Improved angiogenesis and healing in crush syndrome by fibroblast growth factor-2-containing low-molecular-weight heparin (Fragmin)/protamine nanoparticles.

BACKGROUND

We produced fibroblast growth factor (FGF)-2-containing low-molecular-weight heparin (Fragmin)/protamine nanoparticles (FGF-2 + F/P NPs). The purpose of this study was to evaluate the effectiveness of the local administration of FGF-2 + F/P NPs on repairing crush syndrome (CS)-injured lesions after compression release using a nonlethal and reproducible CS injury rat model.

MATERIALS AND METHODS

The hind limbs of the anesthetized rats were compressed for 6 h using 3.6 kg blocks, as previously described. The effects of administering FGF-2 + F/P NPs (group A), F/P NPs alone (group B), FGF-2 alone (group C), and saline (control; group D) were examined. Motor function, surface blood flow in the hind limbs, and the wet/dry weight ratio in the tibialis anterior muscle were examined for 1-28 d after the compression release.
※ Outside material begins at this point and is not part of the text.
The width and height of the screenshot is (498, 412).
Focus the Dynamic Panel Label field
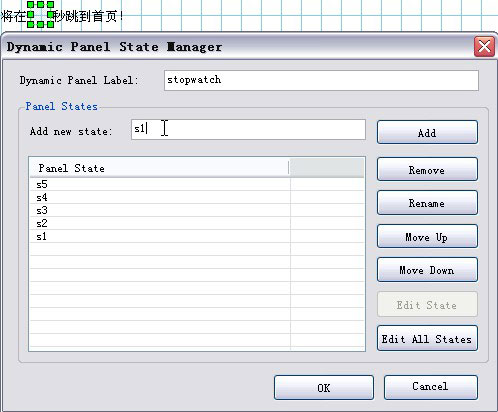tap(321, 80)
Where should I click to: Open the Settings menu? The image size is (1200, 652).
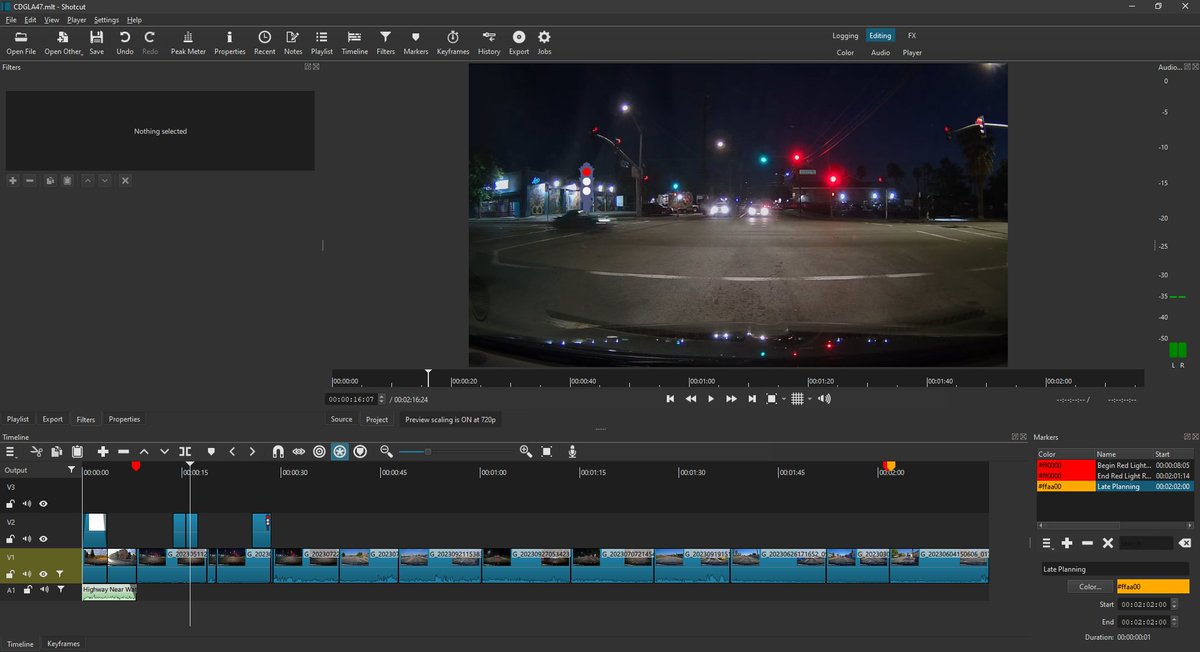(x=106, y=19)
Histologic analyses were also performed.

RESULTS

At the middle and late stages (3-28 d after the compression release), group A had higher scores in the motor function, improved blood flow, increased number of blood vessels, and faster recovered muscle tissue, compared with the other groups. There was no significant difference in enhanced edema in the tibialis anterior muscle among all groups.

CONCLUSIONS

The local administration of FGF-2 + F/P NPs to a CS-injured lesion was effective in repairing damaged muscle tissue after compression release.